Da ich mich oft über die Medien ärgere, bleibe ich medienkritisch. Ich nehme aber von einer pauschalen Verurteilung Abstand. Es ist falsch, Journalisten per se als korrupt oder unfähig oder zu sensationslüstern zu verurteilen. Eine solche Medienkritik würde dort enden, wo die populäre Meinung über die Politik schon ist: Sie würde die Journalisten mit dem kollektiven Vorurteil belegen, eine Gruppe von moralisch fragwürdigen Menschen zu sein. Das ist jedoch falsch. Außerdem blockiert es jegliches Verständnis dafür, warum Medien die beklagten Defizite aufweisen.

Journalisten arbeiten unter bestimmten Bedingungen. Sie können nicht alles tun, was sie wollen. Für vertiefte Recherchen fehlt das Geld. Die Redaktionen sind klamm. Die Redaktionsschlüsse schaffen Termindruck. Zeitungen müssen sich auf dem Markt behaupten und daher auch kundenorientiert arbeiten. Nicht alle Leser sind Akademiker mit ausgeprägter Neigung zu langen, zahlenreichen Texten. Man darf also fragen, ob guter Journalismus unter diesen Umständen überhaupt möglich ist.

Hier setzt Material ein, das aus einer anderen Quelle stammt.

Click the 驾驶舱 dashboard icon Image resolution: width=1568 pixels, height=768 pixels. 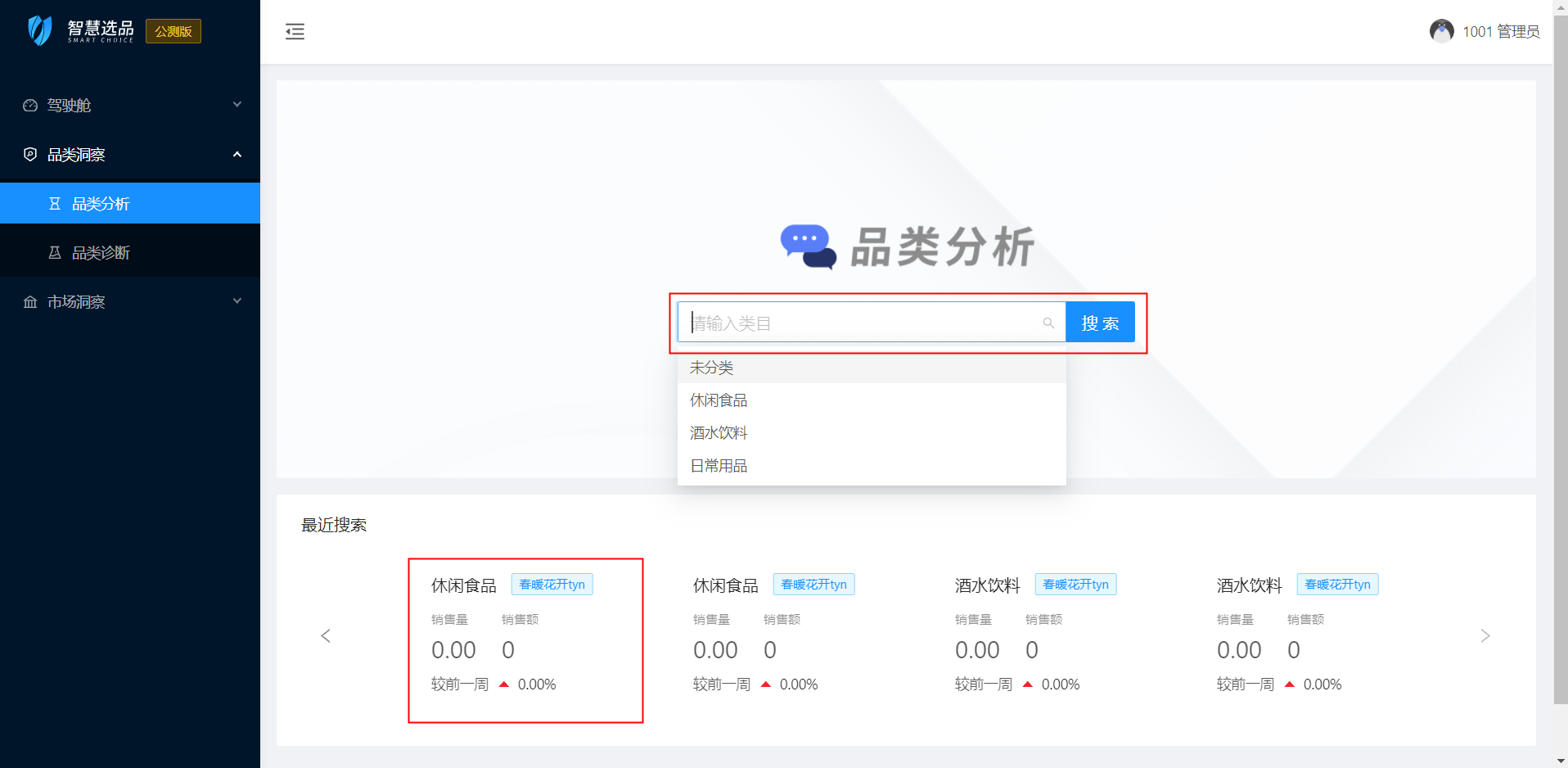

Lutz Hachmeister, Medienwissenschaftler und Autor des Buches „Nervöse Zone“, stellte fest, dass es über das Innenleben der Redaktionen und der Arbeitswelt der Journalisten kaum Forschung gäbe. Als empirischer Sozialforscher sehe ich darin eine reizvolle Aufgabe. Ich könnte mir ein solches Projekt gut vorstellen, wo man Journalisten begleitet, Redaktionen teilnehmend beobachtet und wo man auf diese Weise Handlungsmöglichkeiten und Zwänge von Journalisten aufzeigen kann. Diese Vorgehensweise ließe sich zusätzlich mit Fragebögen kombinieren, um repräsentative Daten über die Arbeitsbedingungen von Journalisten zu gewinnen. Denn es ist das eine, die Produkte einer bestimmten Berufsgruppe zu kritisieren. Das andere ist, in deren Schuhen ein paar Wochen zu laufen und dann seinem eigenen Qualitätsanspruch gerecht zu werden. Ob das gelingt? Vielleicht wäre sogar eine Art Praktikum die beste Art der teilnehmenden Beobachtung.